## TASK INSTRUCTIONS
In the entries below, find the line with "The width and" and print exactly every line from there up to and including the line with "Open the 选择硬盘 disk dropdown", with no other lines.

## EXERCISE DATA
|---|
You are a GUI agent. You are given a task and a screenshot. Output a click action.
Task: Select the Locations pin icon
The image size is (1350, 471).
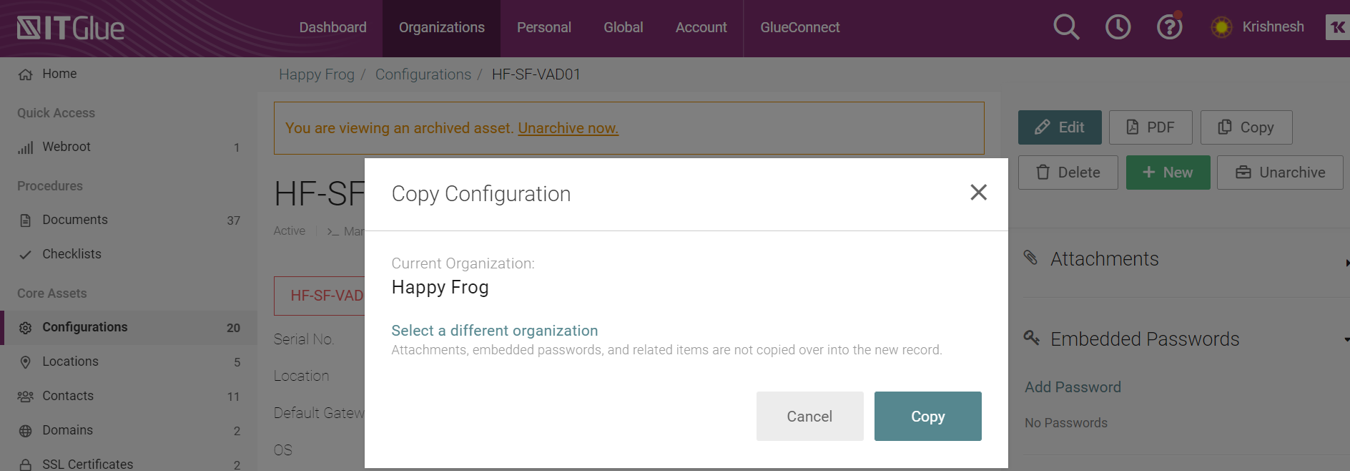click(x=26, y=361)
|---|
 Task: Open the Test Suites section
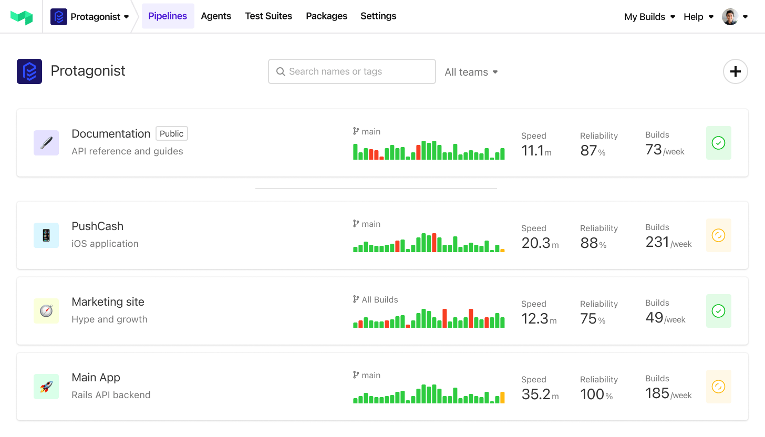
|---|
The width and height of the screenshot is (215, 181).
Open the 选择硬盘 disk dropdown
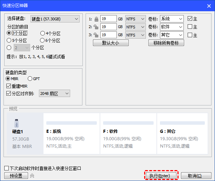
|---|
## REPLY TO THE EXERCISE
The width and height of the screenshot is (215, 181).
Open the 选择硬盘 disk dropdown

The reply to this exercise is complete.